Avant, le citoyen lambda, malgré les rumeurs qui volaient parfois de-ci de là, croyait encore qu’il existait un havre  d’honnêteté dans la structure de la société ; une justice rendue par des juges.  Il voyait les avocats comme des exploiteurs sans conscience, mais il croyait fermement qu’il y avait, dans toute cour de justice, un juge  qui agissait de bonne foi. Un homme incorruptible qui cherchait la vérité et voulait la justice. Il pensait que, même accablé par l’argent et le pouvoir, le bon droit pouvait prévaloir.  Il avait des doutes, mais il le croyait. Maintenant, il ne le croit plus.

Maintenant, le citoyen lambda a déjà porté son verdict, avec ce total désintérêt pour les procédures qui est le propre de la justice populaire : il croit que les juges sont nommés arbitrairement par le gouvernement, sur l’avis de gens peu recommandables et qu’ils jugent en fonction des intérêts de ceux qui les ont nommés ou fait nommer. Des preuves ? Le citoyen se contrefiche des preuves formelles.
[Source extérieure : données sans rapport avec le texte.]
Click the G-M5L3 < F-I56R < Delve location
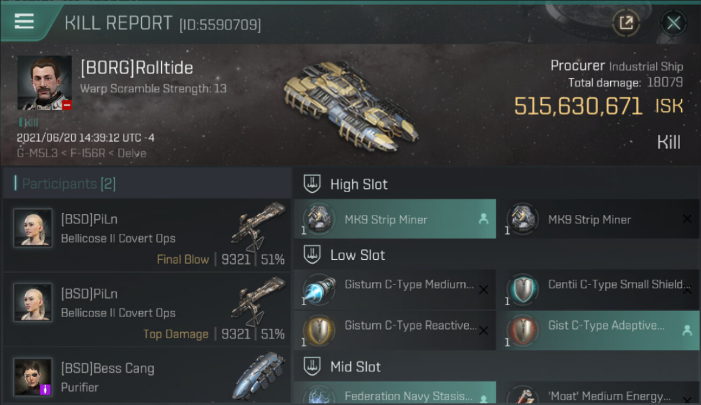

Il regarde autour de lui et il voit un monde de totale injustice où règne aussi la corruption.  Il fait des liens et des rapports  entre l’injustice qui est partout  et une Justice qui ne semble plus être là.  Il ne donne pas le bénéfice du doute ; il n’a plus de doutes.  Peu lui importe que les trafics d’influence, en supposant qu’il y en ait, ne s’appliqueraient que dans des dossiers « importants ».   Il est maintenant persuadé que même « ses » petites causes à lui ne sont pas jugées impartialement elles non plus.  Il découvre que le type en robe noire qui en décide du sort est un être humain qui a des amis, des parents, des intérêts… peu-têtre des faiblesses.

On vient de tuer ce qui restait de confiance dans l’esprit et le cœur du monde ordinaire. En élargissant l’enquête à la période péquiste – en soi un geste équitable –  Bastarache ne dédouane pas les Libéraux ; il  fait seulement qu’après avoir dit au peuple  « je t’ai trompé », le pouvoir  – qui reste UN, dans l’esprit des gens, quelle que soit sa couleur – lui ajoutera perfidement « …et je t’ai toujours trompé ! », rendant le divorce inévitable.  Bastarache va présider à un divorce.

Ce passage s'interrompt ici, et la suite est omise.